Accrocher ses ciseaux après 60 ans

Après 60 ans à tailler des barbes et à couper des cheveux, Jean-Guy Senécal accroche sa paire de ciseaux.

Le Mathiassois soufflera 80 bougies le 13 août prochain. Des milliers de têtes ont passé sous sa lame. Jean-Luc Senécal a appris le métier à l’École des métiers commerciaux. Après avoir obtenu son diplôme, il a démarré au barber shop du père d’un ami. Ayant œuvré 14 ans à titre de barbier dans l’Est de Montréal, il a déménagé ses pénates à Saint-Mathias-sur-Richelieu, y dirigeant son salon pendant les 46 années suivantes. « C’est à cause de mon beau-père. Il m’achalait pour que je m’en vienne ici. Ma mère m’a ramassé une chaise de barbier, qu’elle a entreposée dans son cabanon. Un jour, la maison à côté de chez eux est devenue en vente. Je suis venu voir juste pour dire. C’était pas regardable. Puis, au sous-sol, il y avait une porte menant vers dehors. J’ai pensé à un salon de barbier. C’est la maudite porte qui m’a fait acheter! », se remémore le barbier dont la clientèle s’étale parfois sur trois générations.

Couper l’oreille

Plus de 60 années de métier ne mentent pas : il faut maintenir un rendement de qualité pour perdurer si longtemps. Cependant, il est pratiquement impossible d’être infaillible sur de si nombreuses décennies. « J’ai coupé une oreille; ça m’est arrivé, mais le bon Dieu était avec moi. Habituellement, une oreille, ça saigne extrêmement. Lui, il n’a pas saigné pantoute. Ça aurait pu virer au drame. C’est sûr, je l’ai perdu comme client, mais dans chaque métier, il y a des erreurs qui se font », convient, sourire en coin, l’homme expérimenté.
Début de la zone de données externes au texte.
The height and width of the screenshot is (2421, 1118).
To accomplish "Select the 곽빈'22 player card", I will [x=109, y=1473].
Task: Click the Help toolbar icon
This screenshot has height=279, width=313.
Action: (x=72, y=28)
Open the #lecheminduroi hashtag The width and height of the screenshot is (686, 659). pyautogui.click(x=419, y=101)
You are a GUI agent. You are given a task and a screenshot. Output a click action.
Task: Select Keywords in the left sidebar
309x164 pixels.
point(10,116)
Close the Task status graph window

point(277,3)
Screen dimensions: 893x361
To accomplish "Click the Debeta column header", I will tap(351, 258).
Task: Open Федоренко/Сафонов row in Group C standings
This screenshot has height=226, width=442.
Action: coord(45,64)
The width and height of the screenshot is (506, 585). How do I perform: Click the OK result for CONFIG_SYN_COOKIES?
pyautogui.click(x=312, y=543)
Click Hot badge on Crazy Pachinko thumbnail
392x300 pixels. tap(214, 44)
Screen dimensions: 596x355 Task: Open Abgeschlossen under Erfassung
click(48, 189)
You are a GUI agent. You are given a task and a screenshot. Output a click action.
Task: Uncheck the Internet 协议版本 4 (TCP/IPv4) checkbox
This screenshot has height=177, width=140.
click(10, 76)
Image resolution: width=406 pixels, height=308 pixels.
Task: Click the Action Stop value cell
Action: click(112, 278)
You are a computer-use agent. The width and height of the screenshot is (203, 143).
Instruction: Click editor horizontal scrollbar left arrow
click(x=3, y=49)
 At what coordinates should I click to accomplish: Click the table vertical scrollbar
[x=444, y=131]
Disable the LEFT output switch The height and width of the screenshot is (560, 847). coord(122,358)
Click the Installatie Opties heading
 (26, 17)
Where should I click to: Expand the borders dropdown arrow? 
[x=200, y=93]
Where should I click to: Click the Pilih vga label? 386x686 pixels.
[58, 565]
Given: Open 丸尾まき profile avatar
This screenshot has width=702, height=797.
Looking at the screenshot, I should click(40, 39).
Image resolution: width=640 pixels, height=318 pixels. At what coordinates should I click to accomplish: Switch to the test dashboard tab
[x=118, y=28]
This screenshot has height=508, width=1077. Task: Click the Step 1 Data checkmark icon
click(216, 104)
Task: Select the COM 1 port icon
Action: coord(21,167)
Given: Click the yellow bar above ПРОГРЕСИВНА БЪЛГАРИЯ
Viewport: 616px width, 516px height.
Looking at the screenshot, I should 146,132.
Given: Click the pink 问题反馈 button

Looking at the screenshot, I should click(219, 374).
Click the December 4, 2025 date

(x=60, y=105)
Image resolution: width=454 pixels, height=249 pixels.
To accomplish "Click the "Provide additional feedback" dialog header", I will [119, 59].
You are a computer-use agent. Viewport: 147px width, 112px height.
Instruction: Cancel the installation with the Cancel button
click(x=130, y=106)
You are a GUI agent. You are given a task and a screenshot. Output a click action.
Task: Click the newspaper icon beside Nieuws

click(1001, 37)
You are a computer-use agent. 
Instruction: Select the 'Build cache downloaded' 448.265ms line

« Une coupe de cheveux coûtait 75 cents la semaine et 90 cents la fin de semaine. » – Jean-Guy Senécal

Trimer des cils

Sur une lancée, celui qui sera octogénaire sous peu poursuit avec une anecdote qui l’amuse. « Les vieux ont les sourcils qui poussent et je les trime. Un vieux client m’avait demandé de lui trimer les cils. Je lui ai demandé s’il était sûr que c’était bien les cils plutôt que les sourcils. Orgueilleux comme il était, il a maintenu que c’était bien les cils. Je lui ai donc trimé délicatement les cils. Sa femme n’a pas dû le reconnaître à la maison », ajoute-t-il en riant.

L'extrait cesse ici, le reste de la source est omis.